(Entries taken from a collection)

╭──

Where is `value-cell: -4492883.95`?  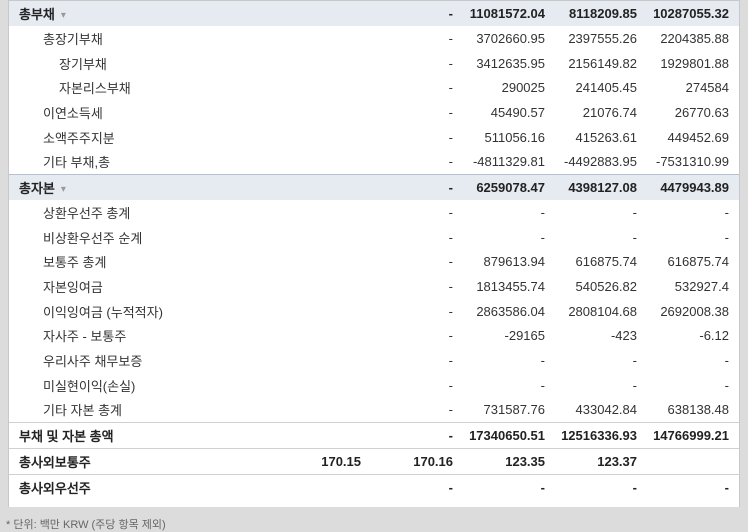 value-cell: -4492883.95 is located at coordinates (600, 162).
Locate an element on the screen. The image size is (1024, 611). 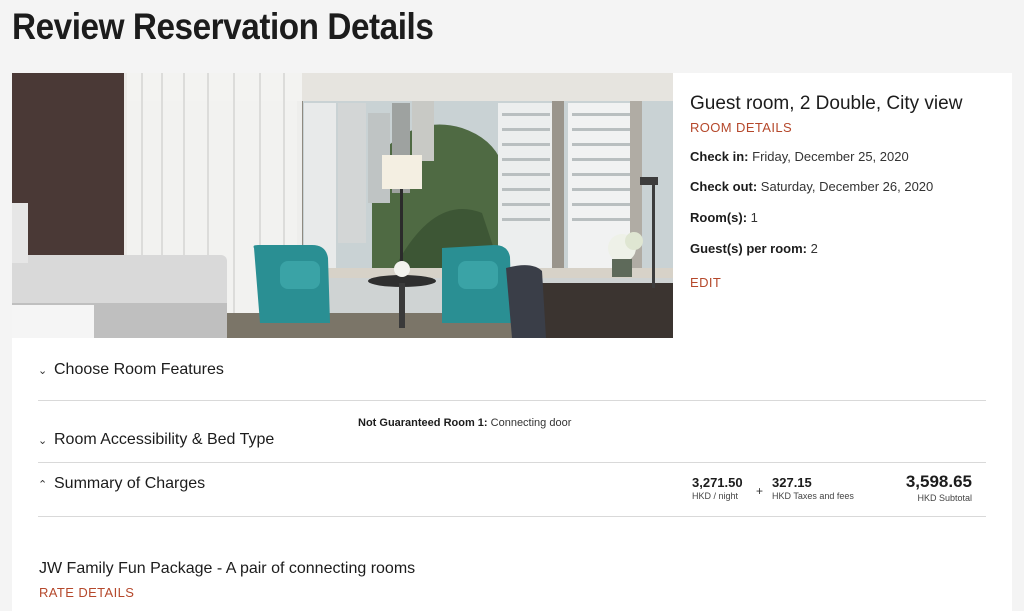
check-in-label: Check in: is located at coordinates (720, 156).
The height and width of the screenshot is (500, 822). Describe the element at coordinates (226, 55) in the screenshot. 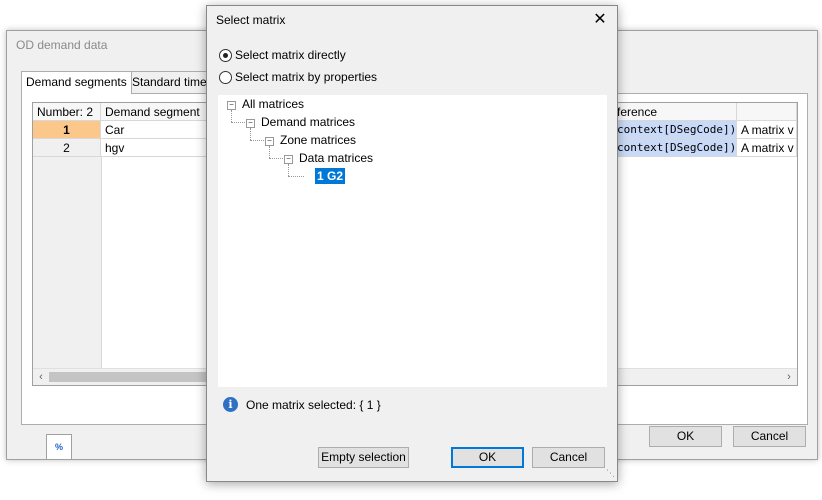

I see `radio-checked-icon` at that location.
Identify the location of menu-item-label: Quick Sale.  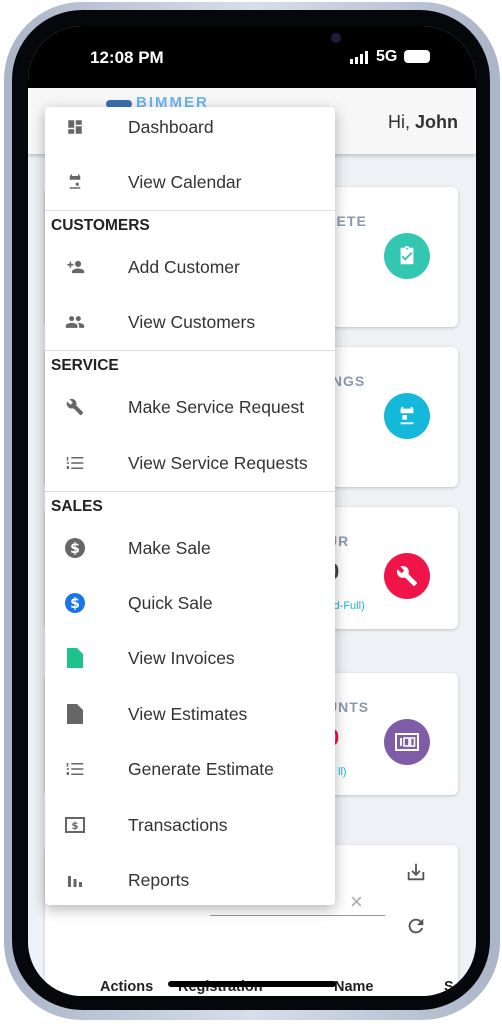
(170, 603).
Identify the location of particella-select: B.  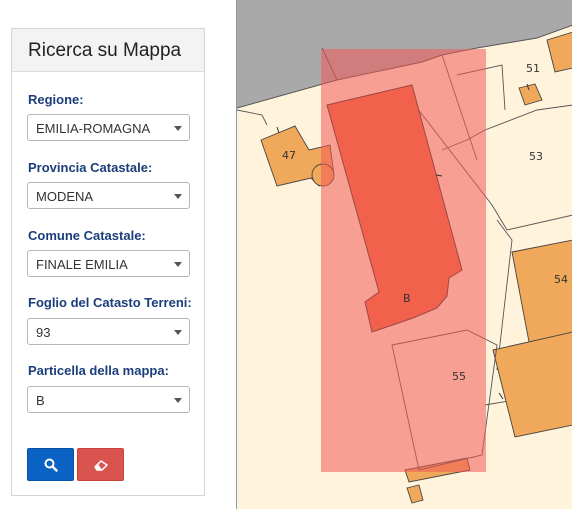
(108, 400).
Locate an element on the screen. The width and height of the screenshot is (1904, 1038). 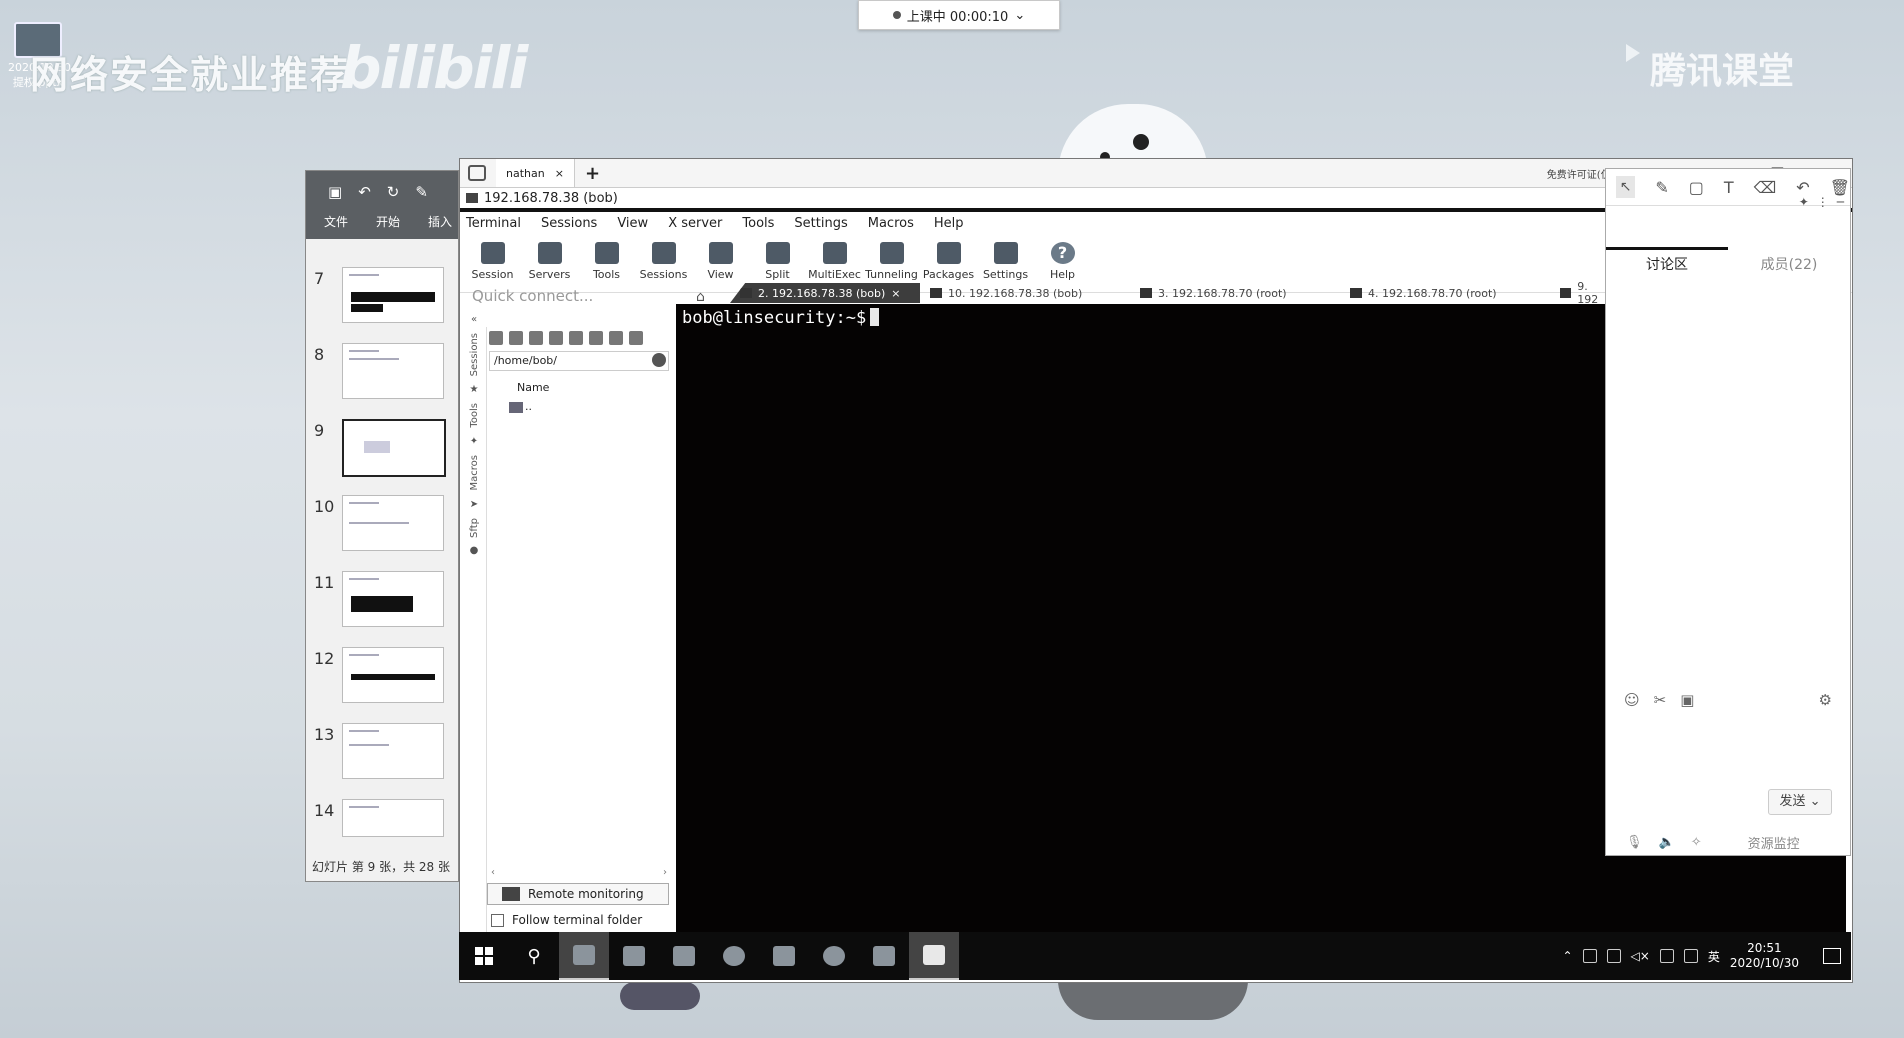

╰──

PROBLEM REQUIREMENTS => In the lines running from the one containing "The height and" through the end of the lines, change "Identify the location of" to "Find the position of" and keep everything else the same. Leave the pictures out of your answer.

EXERCISE RESULT =>
The height and width of the screenshot is (500, 822). Describe the element at coordinates (226, 55) in the screenshot. 

I see `radio-checked-icon` at that location.
Find the position of menu-item-label: Quick Sale.  
(170, 603).
Find the position of particella-select: B.  
(108, 400).
Locate an element on the screen. The width and height of the screenshot is (1904, 1038). 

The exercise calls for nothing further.